Commentary: Peak Oil and the Fall of the Soviet Union

August 30, 2006

(Note: Commentaries do not necessarily represent ASPO-USA’s positions; they are personal statements and observations by informed commentators.)

After over 70 years in power, the mighty Soviet Empire unexpectedly vanished overnight and almost the entire communist tradition there dissolved. Was the cause of this cataclysmic collapse really the result of communist inefficiency and U.S. president Ronald Reagan’s Cold War military build up? Or was there an oil crisis that shocked the Soviet system? Or if Marxist-Leninist communism was so inefficient, then why did it last for over 70 years, through World War II and early Cold War tensions that were arguably also strong enough to have toppled it?
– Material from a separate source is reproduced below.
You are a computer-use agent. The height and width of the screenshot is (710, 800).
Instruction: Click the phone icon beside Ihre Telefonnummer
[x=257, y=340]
This subject is addressed in my book, Scarcity and Growth Considering Oil and Energy: An Alternative Neo-Classical View, and in a forthcoming article co-authored with Marek Kolodziej. Our evidence shows that an oil production decline preceded the GDP decline of the Soviet Union, and therefore that the fall of the Soviet Union was not caused by President Ronald Reagan’s cold war military build up or by Soviet economic mismanagement, as many conservative pundits would like us to believe. Rather it was caused by an oil crisis.

The Soviet Union experienced peak oil first hand—a 43% decline in domestic oil production between 1987 and 1996. This crisis caused Soviet society to fall into devastating economic impoverishment. Can this be proven? Yes. Here is the quick story: The oil decline in the Soviet Union preceded the GDP decline. A statistical test, Granger causality, shows this. Oil decline did not follow the GDP decline, it was ahead of it, and therefore it caused it. However, Granger causality is not always sufficient proof; more evidence is needed.

For example, you could argue that the oil decline happened because of internal economic chaos – independent of oil scarcity. It is possible that due to spending so much of the Soviet GDP on military build-ups, the Soviet Union didn’t have money to pay oil workers. But, Soviet coal production declined after GDP started declining. How could this internal chaos have caused reductions only in oil production but none in coal production prior to the GDP decline? If you argue that Cold War military expansion precluded oil sector spending to keep oil production high, then why would not it have also precluded coal sector spending at the same time? Also, natural gas production was not affected during the Soviet collapse. Again, why would internal chaos arbitrarily affect oil before the collapse, but not natural gas? Thus it was scarcity of oil and not internal inefficiency that caused the oil to decline.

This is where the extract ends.